» Collected data:
== Segment start ==

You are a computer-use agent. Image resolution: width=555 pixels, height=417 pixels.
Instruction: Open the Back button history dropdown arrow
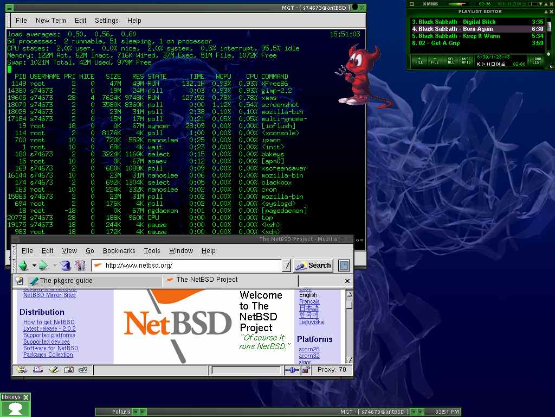(x=34, y=266)
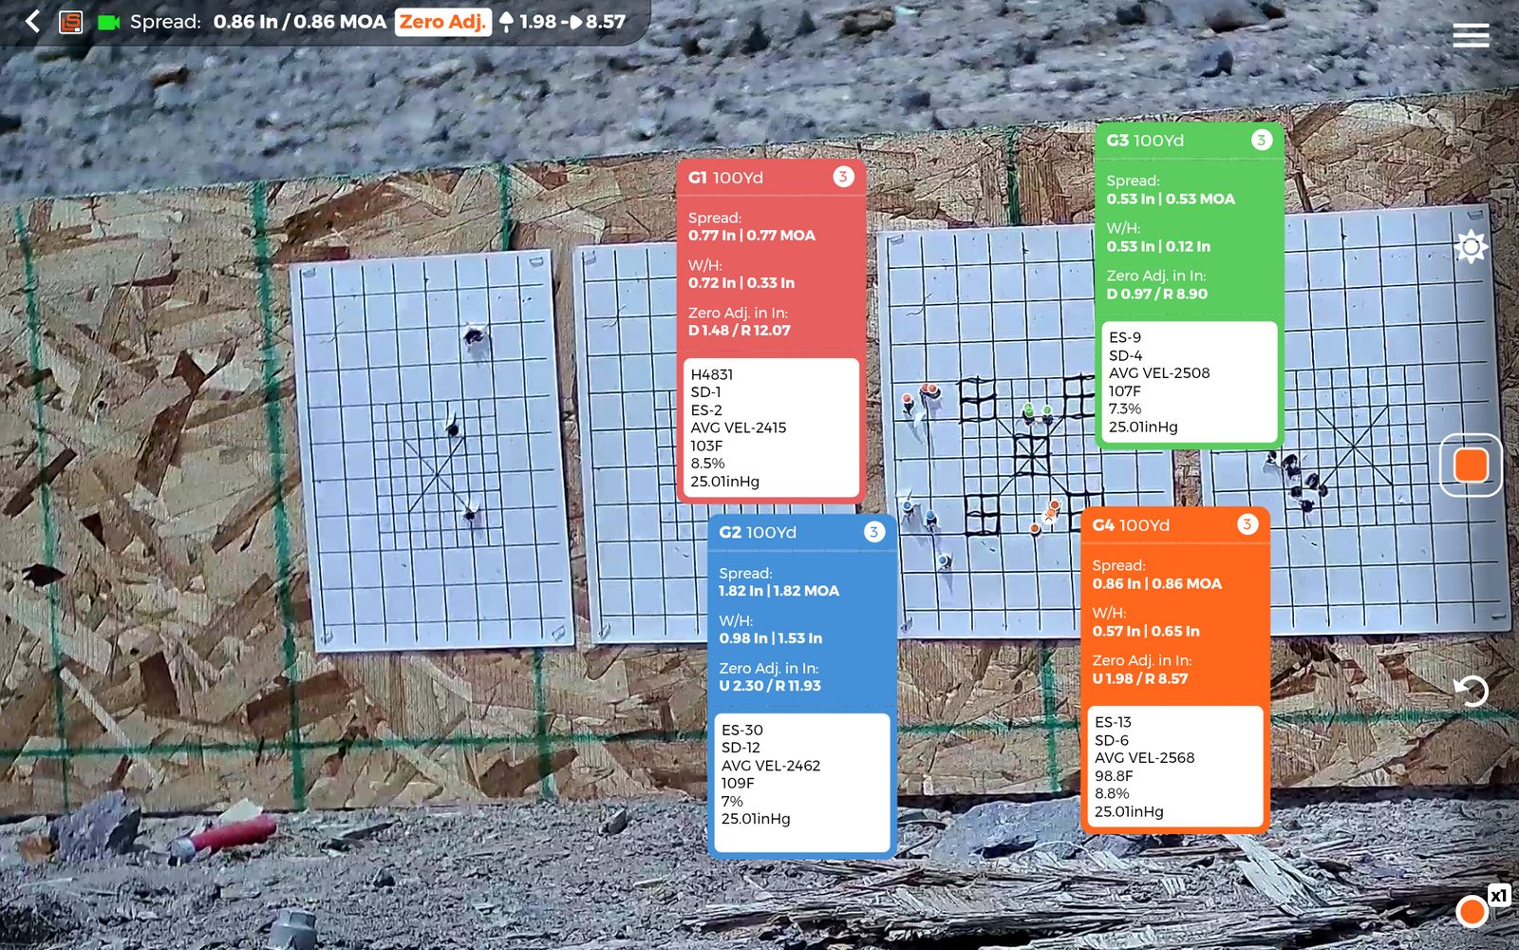Viewport: 1519px width, 950px height.
Task: Click the G3 notes box with ES-9
Action: 1189,382
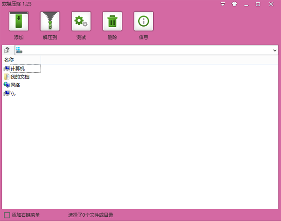Viewport: 281px width, 221px height.
Task: Click inside the address path field
Action: [x=141, y=50]

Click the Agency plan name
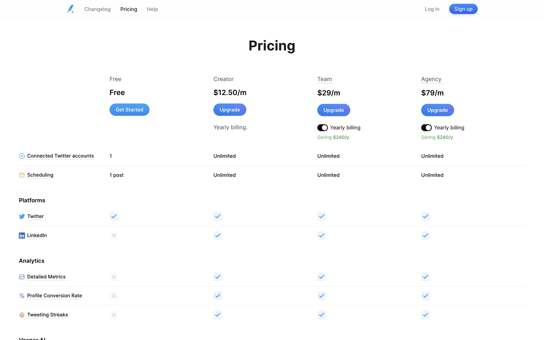pyautogui.click(x=431, y=79)
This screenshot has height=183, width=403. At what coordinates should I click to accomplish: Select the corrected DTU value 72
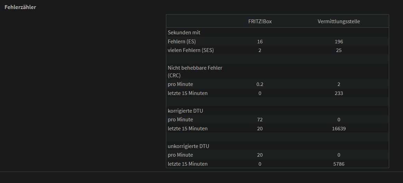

== Segment end ==

» ASSIGNMENT:
Each entry is to be transcribed verbatim, and any picture in it is to be skipped.

» EXERCISE SOLUTION:
You are a computer-use agent. Image resolution: width=555 pixels, height=417 pixels.
Instruction: Open the Back button history dropdown arrow
(x=34, y=266)
Viewport: 1519px width, 950px height.
Task: Click the G3 notes box with ES-9
Action: 1189,382
Viewport: 281px width, 221px height.
Task: Click inside the address path field
Action: [x=141, y=50]

Click the Agency plan name
pyautogui.click(x=431, y=79)
This screenshot has height=183, width=403. At what coordinates should I click to accomplish: Select the corrected DTU value 72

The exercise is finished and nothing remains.